Marcel Aymé was born in France in 1902. ‘The Man Who Walked Through Walls’ is part of a series of absurdist fictions he wrote during the Nazi occupation of France. Written in dead-pan style it concerns a man, Duttilleul, who works in the Ministry of Records. At the age of 43, he discovers he has the power to walk through walls. Aymé has given his character superhuman capabilities, which also happens in other stories in this wonderfully inventive collection.
At first, Duttilleul is disturbed by this ability, and visits a doctor, who diagnoses an ailment of the thyroid, for which he prescribes a bizarre treatment that includes centaur hormones. Aymé’s descriptions are delivered po-faced with a hint of irony, which heightens the sense of absurdism, but allows the reader to suspend belief. (I note that the tilleul, or linden tree, is associated with medical benefits and with truth and liberty. I do not know if this was an intentional reference of the writer.)

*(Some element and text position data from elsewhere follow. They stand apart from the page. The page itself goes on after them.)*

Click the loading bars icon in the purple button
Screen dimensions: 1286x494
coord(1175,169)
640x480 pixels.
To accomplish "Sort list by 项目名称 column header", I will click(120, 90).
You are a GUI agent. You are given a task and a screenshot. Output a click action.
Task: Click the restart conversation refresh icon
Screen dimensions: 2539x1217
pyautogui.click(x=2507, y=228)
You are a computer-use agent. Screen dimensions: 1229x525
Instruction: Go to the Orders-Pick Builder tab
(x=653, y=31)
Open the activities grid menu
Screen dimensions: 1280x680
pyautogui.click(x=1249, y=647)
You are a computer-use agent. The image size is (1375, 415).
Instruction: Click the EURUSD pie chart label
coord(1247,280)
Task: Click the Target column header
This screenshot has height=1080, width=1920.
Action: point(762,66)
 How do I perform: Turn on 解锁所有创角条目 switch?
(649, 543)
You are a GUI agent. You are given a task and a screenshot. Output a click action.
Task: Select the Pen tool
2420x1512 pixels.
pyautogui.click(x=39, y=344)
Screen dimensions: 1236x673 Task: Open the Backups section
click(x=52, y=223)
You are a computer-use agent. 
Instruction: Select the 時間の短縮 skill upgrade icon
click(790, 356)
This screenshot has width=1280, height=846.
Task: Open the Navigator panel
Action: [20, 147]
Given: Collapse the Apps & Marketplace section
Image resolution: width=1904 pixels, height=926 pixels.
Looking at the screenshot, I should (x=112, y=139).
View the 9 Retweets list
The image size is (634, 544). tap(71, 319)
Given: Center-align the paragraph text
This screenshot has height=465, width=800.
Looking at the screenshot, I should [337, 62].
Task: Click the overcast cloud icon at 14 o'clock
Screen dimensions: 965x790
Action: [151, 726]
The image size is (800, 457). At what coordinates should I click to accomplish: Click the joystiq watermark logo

What follows is a comedic romp of a story. Dutilleul clashes with his officious new boss who has a “nailbrush moustache” and objects to Dutilleul’s old-fashioned pince-nez and goatee, Moreover, the new man wishes to reform office procedures, and objects to his subordinate’s use of a traditionalist long-winded language in his correspondence. He relocates Dutilleul’s desk to a broom cupboard adjacent to his own office. Dutilleul torments his bullying boss by manifesting his head and upper body through the wall of the man’s office. The outcome of this is that the boss ends up in a mental asylum and Dutilleul is free to return to his usual modus operandi. However, M Dutilleul wonders what good use he could make of his transmural capabilities. He embarks upon a series of robberies, amassing a decent stash of cash and a famous diamond. His calling card is the name ‘Werewolf’ left behind in red chalk. He quickly becomes newsworthy and a folk hero for outsmarting the police. His ever more ambitious thefts undermine the authority of government officials who are forced to resign. Dutilleul becomes a wealthy man. He delights in hearing his colleagues deliver encomiums about his achievements but wishes to become known as the man who is the heroic ‘Werewolf’. This vanity leads him to more spectacular exploits, during which he is arrested and sent to prison, where his abilities allow him to move about the prison and play tricks on the guards. Ultimately, he escapes and changes his appearance, living incognito until he is recognised by the French painter Gen Paul, who had the ability to detect the “least physiological change” in a person. Dutilleul decides to go to Egypt but is stopped in his tracks when he meets an attractive woman. His subsequent amorous adventures weaken his wall-walking abilities, and he develops headaches, for which he takes what he thinks is an aspirin. Of course, it is one of the pills originally prescribed by the doctor. The combined outcome of “over-exertion” and the pill is that he becomes fixed within a wall, where he remains until this day. Herein is the moral! Wonderful stuff and part of a collection of deliciously subversive fiction. There is a sculpture of Aymé portrayed ‘passe-muraille’ in Paris.